Hungarian Prime Minister Viktor Orban insisted that Budapest will not accept any more migrants in the future, and explained why.
"We do not consider these people to be Muslim refugees. We regard them as Muslim invaders," Orban said, in an interview with Germany's Bild newspaper.
"This was not a wave of refugees, it was an invasion," Orban said, referring to the mass flow of Middle Eastern and North African migrants that began in 2015. The prime minister added that he couldn't understand how a country like Germany, which has faced, "chaos" and "anarchy" as a result of the migrant inflows could "celebrate the illegal crossing of borders as something good."

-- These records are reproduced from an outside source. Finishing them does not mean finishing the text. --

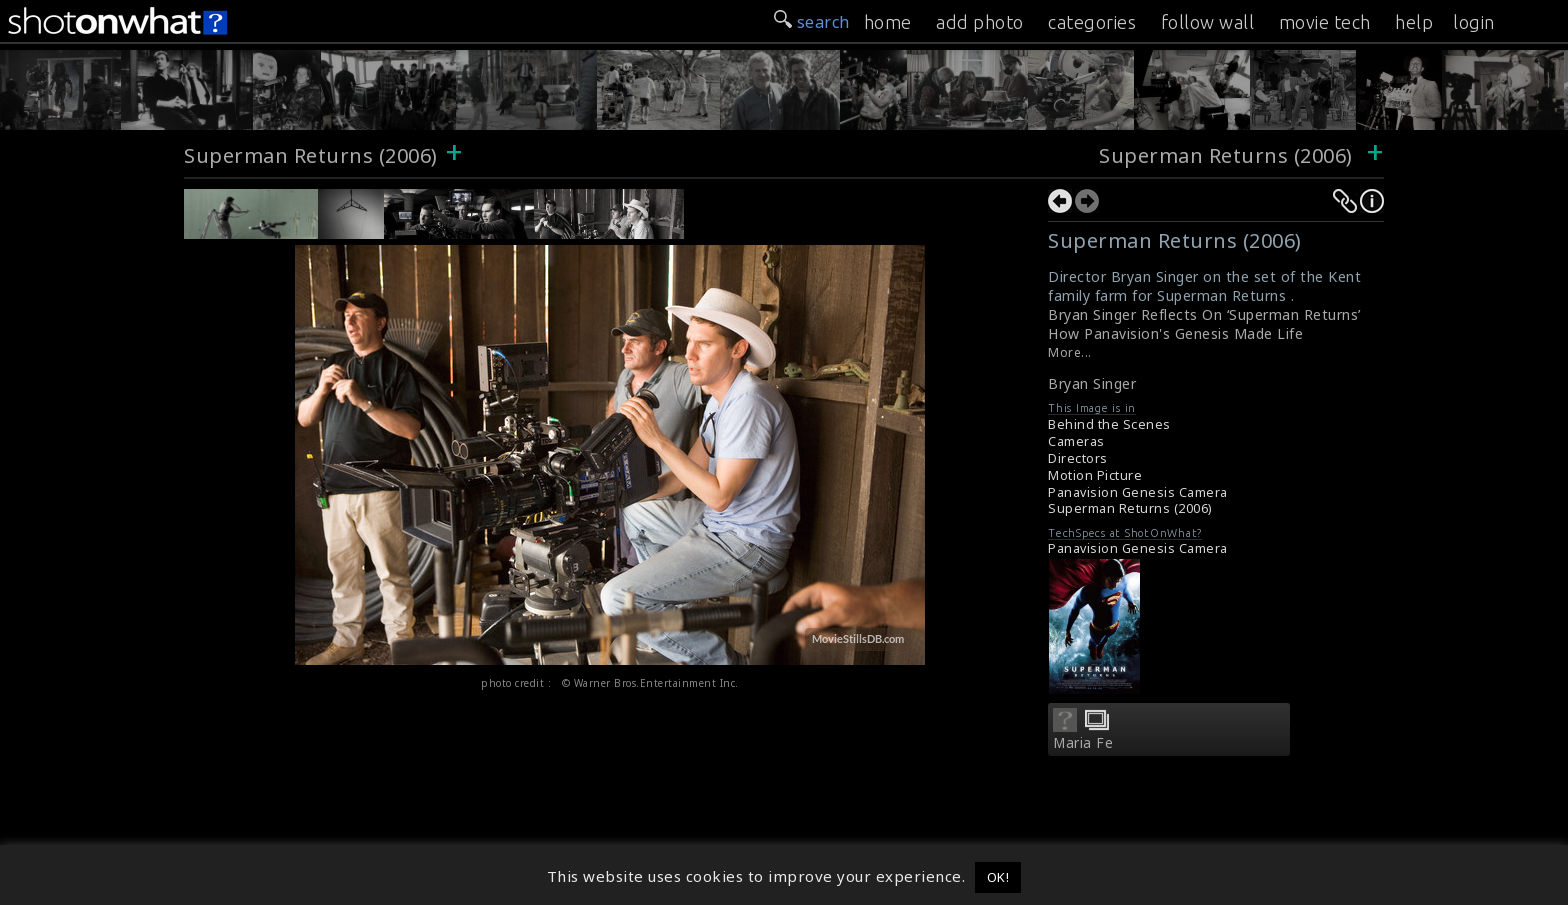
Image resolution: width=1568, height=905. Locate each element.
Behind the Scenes (1109, 424)
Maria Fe (1083, 743)
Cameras (1076, 441)
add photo (980, 22)
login (1474, 22)
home (888, 22)
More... (1070, 352)
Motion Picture (1095, 475)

The prime minister called on European leaders to show respect for Hungary's choice. In his view, although Brussels has accused Hungarian authorities of taking funds from the so-called EU Cohesion Fund without accepting refugees in return, the two issues are not actually related. This money, according to Orban, was not a gift, but a "fair balance" aimed at compensating Budapest for opening its market to European goods. "This has absolutely nothing to do with the refugee issue," he stressed.
Europe has essentially split between East and West in recent years over the migrant crisis facing the continent. Late last year, a Pew Research poll projecting the growth of Europe's Muslim population showed that 15-30% of the populations of some Western European countries like Germany, Austria, France and Sweden could identify as Muslim by 2050. Eastern Europe, including Hungary, Poland, the Czech Republic and Slovakia, on the other hand, are projected to see only modest rises in their Muslim populations of between 0.2% and 4.5%, in accordance with their tough stance on immigration.